Mechanical structures are becoming more and more complex. At the same time, complex materials are being used, such as composites. Among the several types of composites, fiber reinforced polymers are made of reinforcements fibers (mostly in glass or in carbon) that are kept together with a polymer resin (mostly epoxy). The polymer resin makes these composites very light while the reinforcement fibers provide them excellent stiffness and strength. Such composite materials, therefore, are highly attractive in applications where lightweight but very strong materials are required, such as in airplanes, wind turbine blades, race bikes, etc.
However, due to the composite nature and inherent anisotropy of these materials, their mechanical behavior (for example their failure mechanism) is more difficult to predict than in traditional materials such as metals. For this reason, mechanical structures are sometimes overdimensioned, and replaced too early (for precautionary reasons) or too late (after failure of the construction). It would therefore be interesting to integrate sensors in such materials in order to monitor them in real time and to be able to predict ageing or failure mechanisms. This would prolong their lifetime and significantly decrease the environmental impact through a reduced use of raw materials and energy savings.
Traditionally, strain gauges have been used for this purpose, but more recently, the optical variant, i.e. a fiber with Bragg grating sensors has been adopted. Such optical fiber sensors are very inert, not susceptible to electromagnetic interference, and are very small, making them suitable for integration in composites.
However, fiber sensors are mainly sensitive to strain in their longitudinal direction and therefore to know the total strain vector in a certain point of a material, multiple fibers under different orientations must be placed which is very challenging. This was solved by implementing this optical sensing mechanism in a thin polymer foil instead of a fiber.
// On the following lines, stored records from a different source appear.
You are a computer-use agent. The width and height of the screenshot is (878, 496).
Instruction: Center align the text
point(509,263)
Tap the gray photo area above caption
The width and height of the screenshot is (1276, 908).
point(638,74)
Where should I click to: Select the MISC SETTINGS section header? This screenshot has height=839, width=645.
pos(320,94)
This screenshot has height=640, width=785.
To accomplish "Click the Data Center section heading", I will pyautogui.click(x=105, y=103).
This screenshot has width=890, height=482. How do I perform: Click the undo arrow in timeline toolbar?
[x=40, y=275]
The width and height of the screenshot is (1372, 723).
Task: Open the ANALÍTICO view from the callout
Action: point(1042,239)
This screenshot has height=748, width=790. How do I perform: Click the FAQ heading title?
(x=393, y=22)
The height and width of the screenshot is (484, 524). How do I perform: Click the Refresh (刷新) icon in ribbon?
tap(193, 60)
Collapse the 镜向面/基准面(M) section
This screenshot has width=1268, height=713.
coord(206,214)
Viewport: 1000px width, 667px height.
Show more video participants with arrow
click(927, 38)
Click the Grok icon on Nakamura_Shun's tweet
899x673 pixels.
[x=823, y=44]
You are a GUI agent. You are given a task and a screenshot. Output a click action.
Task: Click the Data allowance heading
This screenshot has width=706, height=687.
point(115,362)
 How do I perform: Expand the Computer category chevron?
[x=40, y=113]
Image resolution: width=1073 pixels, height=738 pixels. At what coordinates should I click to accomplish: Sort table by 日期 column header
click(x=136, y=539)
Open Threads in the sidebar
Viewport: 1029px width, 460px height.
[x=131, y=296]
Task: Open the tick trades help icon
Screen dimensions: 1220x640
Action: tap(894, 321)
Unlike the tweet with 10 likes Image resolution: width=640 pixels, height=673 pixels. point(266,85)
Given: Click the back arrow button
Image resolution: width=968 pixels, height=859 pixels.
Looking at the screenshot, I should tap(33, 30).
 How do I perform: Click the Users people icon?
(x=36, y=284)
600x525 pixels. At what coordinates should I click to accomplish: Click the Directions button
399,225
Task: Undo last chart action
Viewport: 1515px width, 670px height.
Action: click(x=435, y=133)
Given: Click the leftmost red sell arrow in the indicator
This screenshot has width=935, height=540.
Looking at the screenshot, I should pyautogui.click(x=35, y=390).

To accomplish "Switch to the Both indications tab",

The orientation of the sensors on the foil is fixed during fabrication, so that it can easily be installed without disturbing the sensor orientation. Furthermore, those sensor foils can be made very thin (down to 50μm) so that they can be embedded inside composite materials during their fabrication. This protects them from the sometimes harsh operating environments, does not require the use of glue (without thus affecting the strain transfer) and allows monitoring the structure’s interior. Since these sensor foils are made from polymers, they are very flexible and could also serve applications in which they need to be elongated significantly or bent to small radii. In this study by Jeroen Missinne et al. from Ghent University have investigated bending the sensors down to a radius of 11 mm, and elongating by 1.4% without losing functionality, but further improvements are possible.